A comandante da Polícia Militar de Minas Gerais, coronel Cleide Barcelos dos Reis Rodrigues, classificou a morte da capitã Michele Leão Azevedo como um caso de “violência doméstica e familiar”. Em pronunciamento na quarta-feira, 22, a chefe da PM mineira afirmou que o caso motiva a instituição a lutar contra “esse inimigo invisível”.
Pronunciamento da comandante
“A morte da capitã Michele e de todas as outras mulheres em virtude da violência doméstica e familiar, ela nos toca a alma. E ela nos motiva cada vez mais a lutarmos contra esse inimigo visível e, muitas vezes, invisível que assola a sociedade”, afirmou a comandante. Ela reforçou que o propósito da Polícia Militar de Minas Gerais é proteger todas as mulheres do estado.
“Esse é o nosso propósito, essa é a nossa missão, que nos foi dada por Deus. E nós não vamos recuar, mesmo em frente aos maiores desafios, mesmo em meio às maiores dificuldades. Continuem contando com a Polícia Militar”, declarou.
Sepultamento e prisão do suspeito
O corpo da capitã foi sepultado na quarta-feira. O sargento da PM Eduardo Abner Pereira de Oliveira, de 37 anos, foi preso após levar Michele morta a um hospital de Belo Horizonte na noite de segunda-feira, 20. Ele teve a prisão em flagrante convertida em prisão preventiva na quarta-feira, 22, pelo juiz Antônio Francisco Gonçalves, da Central de Audiências de Custódia (Ceac) da Comarca de Belo Horizonte.

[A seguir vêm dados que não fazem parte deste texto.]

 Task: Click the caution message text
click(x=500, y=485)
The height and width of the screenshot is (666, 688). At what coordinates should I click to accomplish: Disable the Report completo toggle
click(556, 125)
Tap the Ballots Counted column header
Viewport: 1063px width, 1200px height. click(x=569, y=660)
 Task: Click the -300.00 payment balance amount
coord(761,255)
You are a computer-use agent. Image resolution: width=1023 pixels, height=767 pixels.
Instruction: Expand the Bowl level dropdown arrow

O magistrado entendeu que “a segregação cautelar era necessária para a garantia da ordem pública”. Na audiência de custódia, o juiz determinou a expedição do mandado de prisão preventiva do sargento e intimou sua defesa e o Ministério Público de Minas Gerais (MPMG) a se manifestarem.
Defesa do sargento
Em nota, o advogado Gustavo Nepomuceno, que representa o sargento, afirmou: “Neste momento, é imprescindível que se aguarde a conclusão das investigações e dos laudos periciais, evitando-se qualquer julgamento precipitado. O caso ainda está em fase inicial de apuração, e todas as circunstâncias serão devidamente esclarecidas pelas autoridades competentes.”